What is expected
Update the entries below, swapping "beside" for "next to" everywhere it occurs and changing nothing else. Leave the pictures out of your answer.

⁂

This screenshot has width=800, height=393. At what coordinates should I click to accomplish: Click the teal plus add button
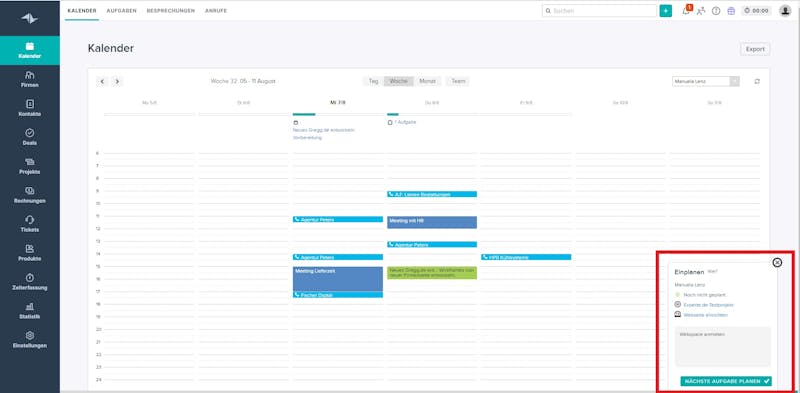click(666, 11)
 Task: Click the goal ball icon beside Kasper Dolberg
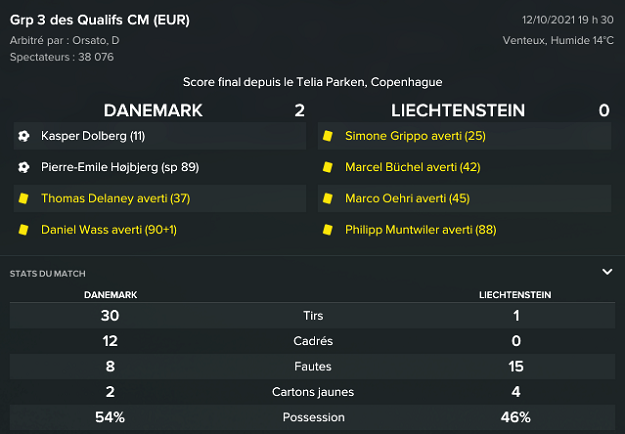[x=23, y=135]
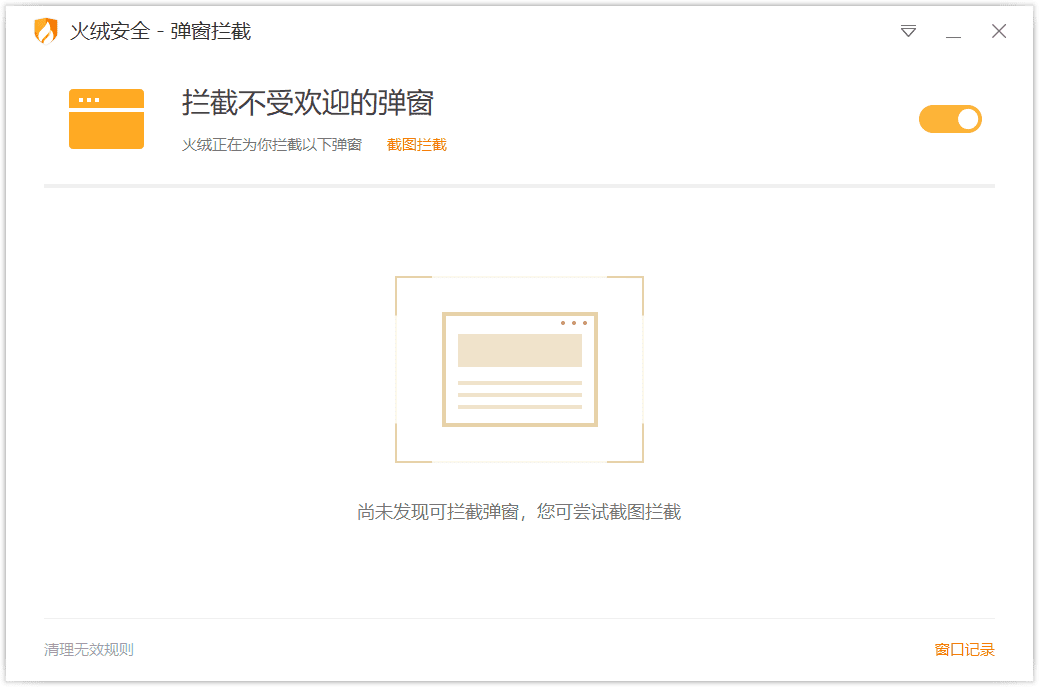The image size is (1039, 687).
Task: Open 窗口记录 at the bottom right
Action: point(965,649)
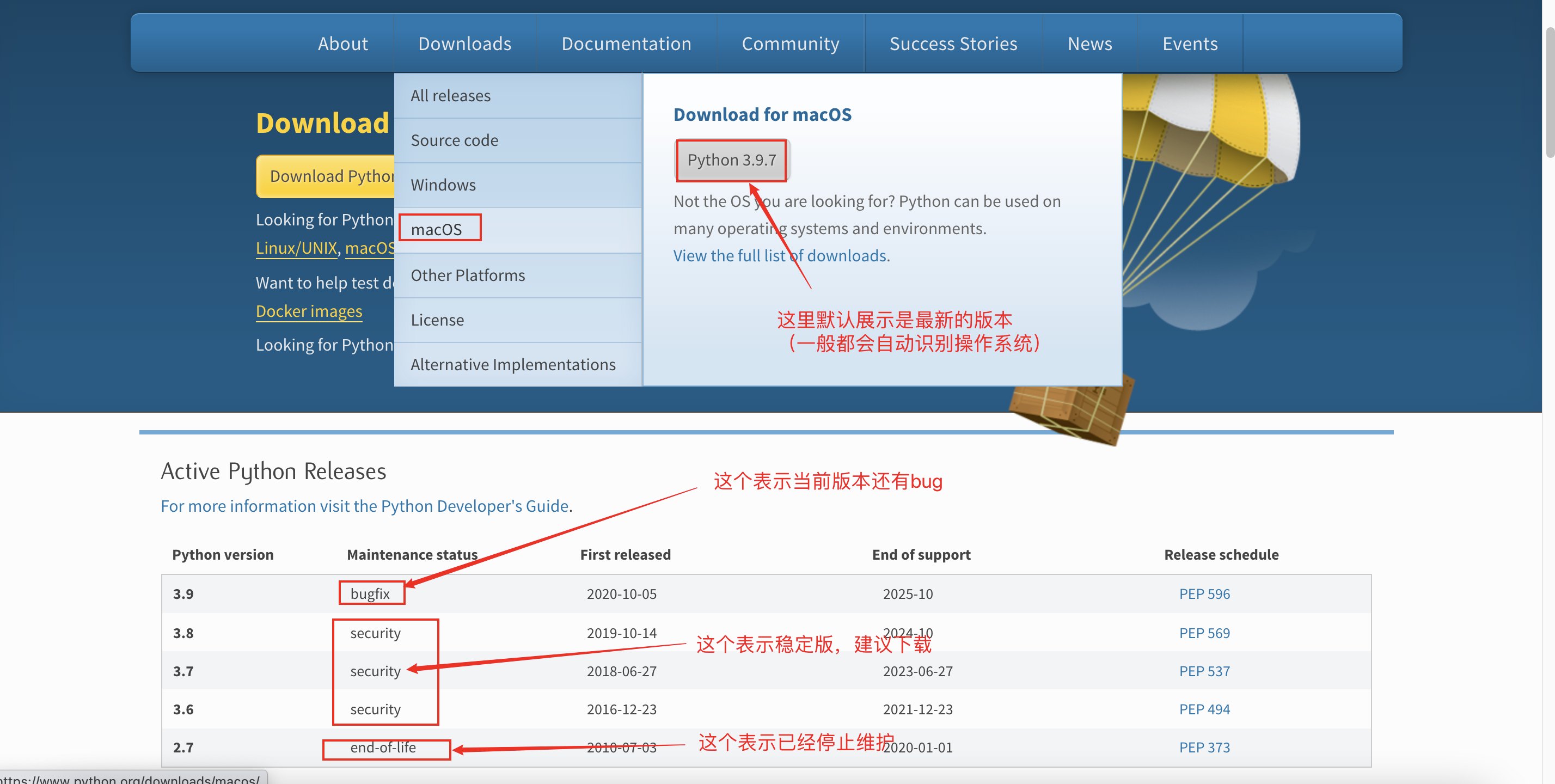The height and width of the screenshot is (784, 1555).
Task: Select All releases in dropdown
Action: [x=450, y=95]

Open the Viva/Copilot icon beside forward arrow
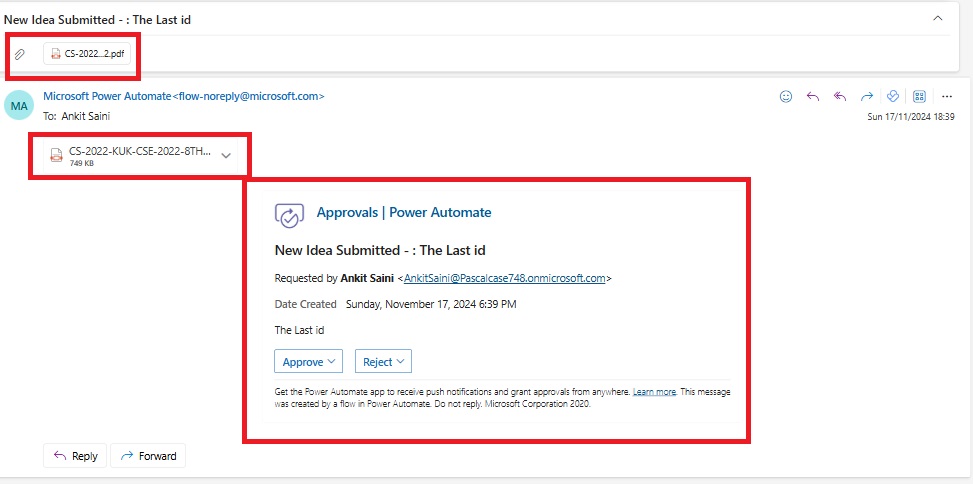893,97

⁂

Solution for this task
This screenshot has width=800, height=393. At what coordinates should I click to accomplish: Click the teal plus add button
click(666, 11)
 Task: Click the goal ball icon next to Kasper Dolberg
[x=23, y=135]
The image size is (1039, 687).
Task: Open 窗口记录 at the bottom right
Action: point(965,649)
The height and width of the screenshot is (784, 1555).
Task: Select All releases in dropdown
Action: [x=450, y=95]

Open the Viva/Copilot icon next to forward arrow
893,97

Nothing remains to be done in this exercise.